Quelques réfractaires
Tous les socialistes n’acceptent pas cela, ou du moins n’acceptent pas tout. Ainsi, le 2 février prochain, des Assises pour l’abolition universelle de la maternité de substitution (GPA) auront lieu à l’Assemblée nationale, en présence de Marie-George Buffet, Yvette Roudy, Sylviane Agacinski (femme de Lionel Jospin), José Bové et quelques autres figures de la gauche française.
On le voit, les lignes habituelles de fracture politique sont perturbées. On ne peut que se féliciter du courage des uns ou des autres qui n’hésitent pas à aller à rebours des choix politiques officiels. Toutefois, un point de vue commun dans un combat précis ne crée pas une empathie doctrinale, embrassant tous les aspects de la vie sociale, de la politique et de l’anthropologie. L’accord sur les effets négatifs d’une politique ne fait pas disparaître le désaccord sur l’ensemble des causes. Mais ne nous gênons pas pour reprendre ce qu’il y a de juste et de vrai dans les critiques mentionnées, parfois remarquablement formulées. Mais il est temps de proposer autre chose que le socialisme et le libéralisme. La naissance en France d’une force dite conservatrice doit s’accompagner d’une rigueur doctrinale que nous ne trouverons pas chez les autres.

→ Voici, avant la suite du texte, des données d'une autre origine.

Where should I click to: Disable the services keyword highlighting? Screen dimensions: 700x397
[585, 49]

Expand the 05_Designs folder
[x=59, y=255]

1. Le moment est venu de dire ce que j’ai vu, p. 88, Albin Michel, 352 p., 21,50 €.
2. Christophe Guilluy, Fractures françaises, p. 103, Flammarion, « coll. Champs essais », 186 p., 8 €.
3. Jean-Pierre Le Goff, La Gauche à l’épreuve. 1968-2011, p. 27, Perrin, « coll. Tempus », 288 p., 8,50 €.
4. Jean-Claude Michéa, Les Mystères de la gauche, p. 47, Flammarion, coll. « Champs essais », 132 p., 6 €.